• **Working data**:
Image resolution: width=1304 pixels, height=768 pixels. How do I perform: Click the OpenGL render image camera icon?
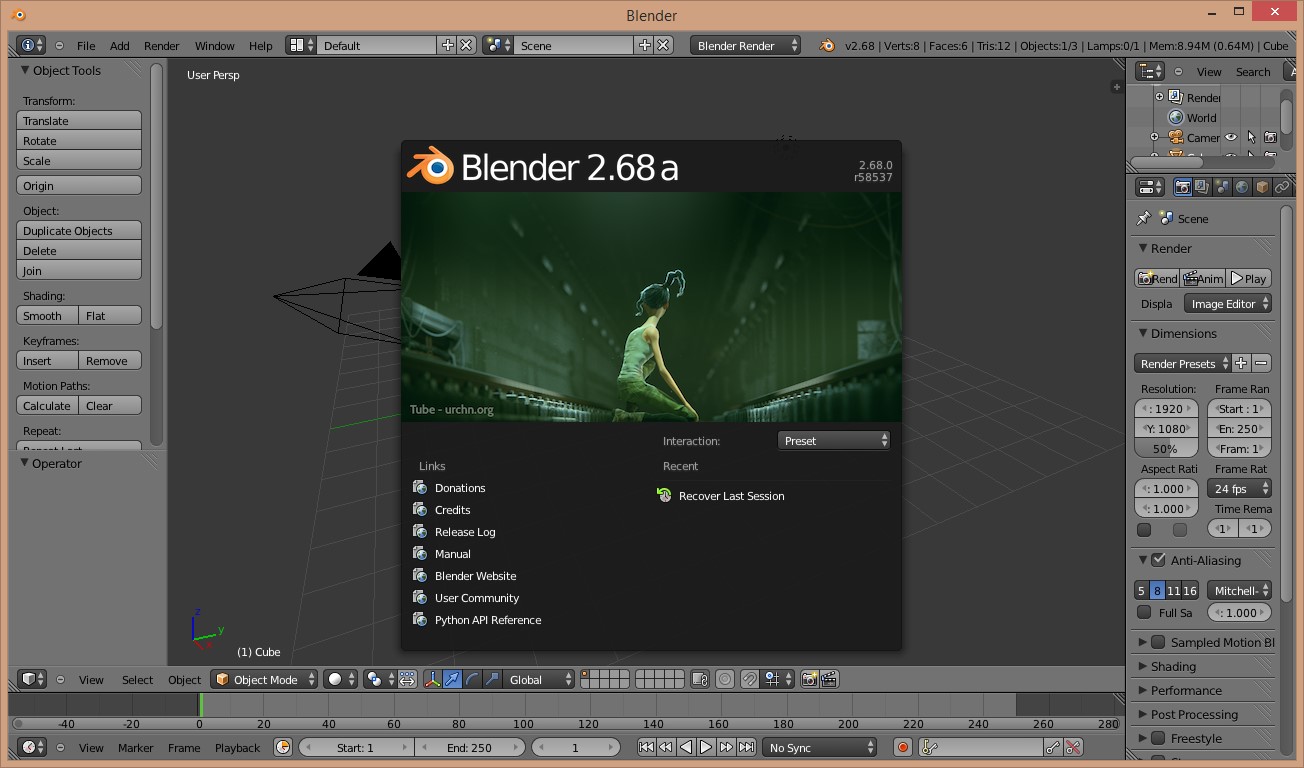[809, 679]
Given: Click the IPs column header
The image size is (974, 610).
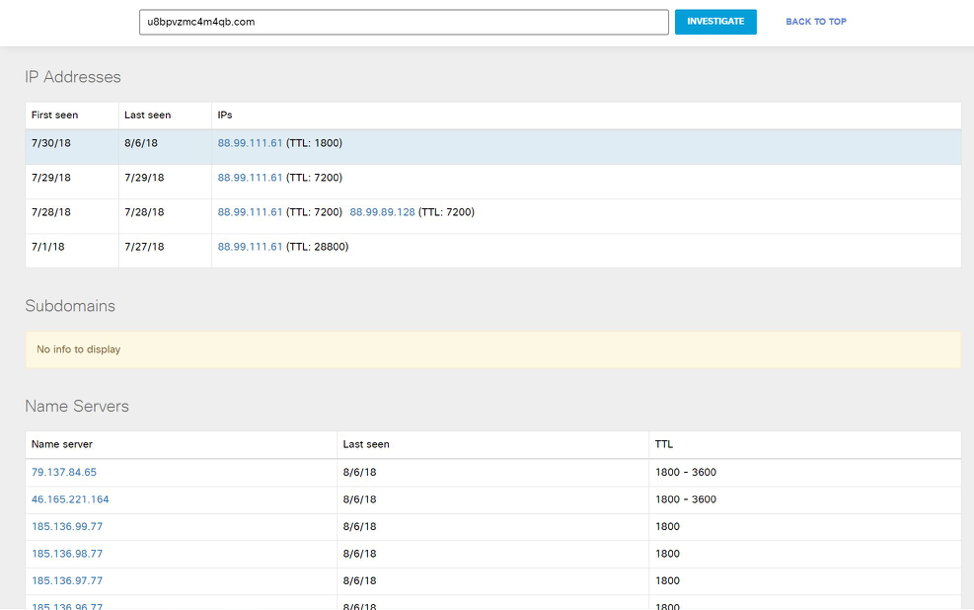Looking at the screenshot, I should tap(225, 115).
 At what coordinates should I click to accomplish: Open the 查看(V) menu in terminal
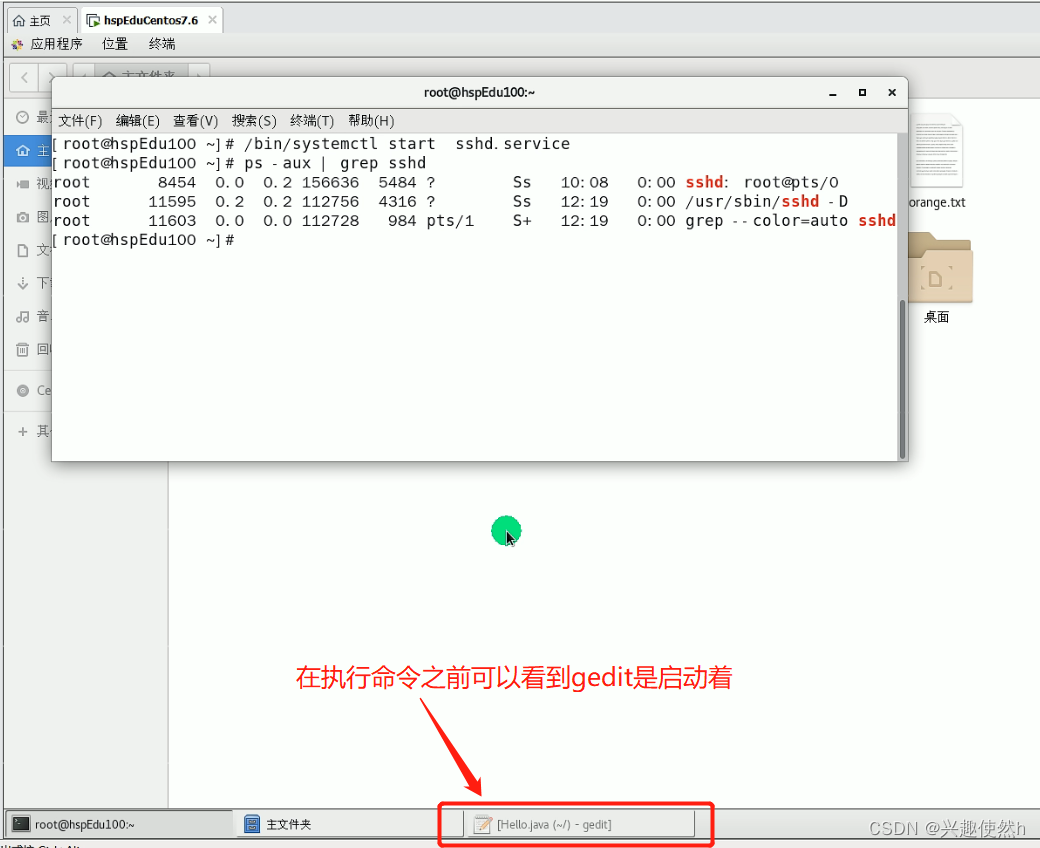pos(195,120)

• **Your instructions**:
Could you reproduce the data above exactly, without its pictures?

• **Written solution**:
Image resolution: width=1304 pixels, height=768 pixels. How do I perform: Click the OpenGL render image camera icon?
[809, 679]
Given: Click the IPs column header
The image size is (974, 610).
Looking at the screenshot, I should tap(225, 115).
 At what coordinates should I click to accomplish: Open the 查看(V) menu in terminal
pos(195,120)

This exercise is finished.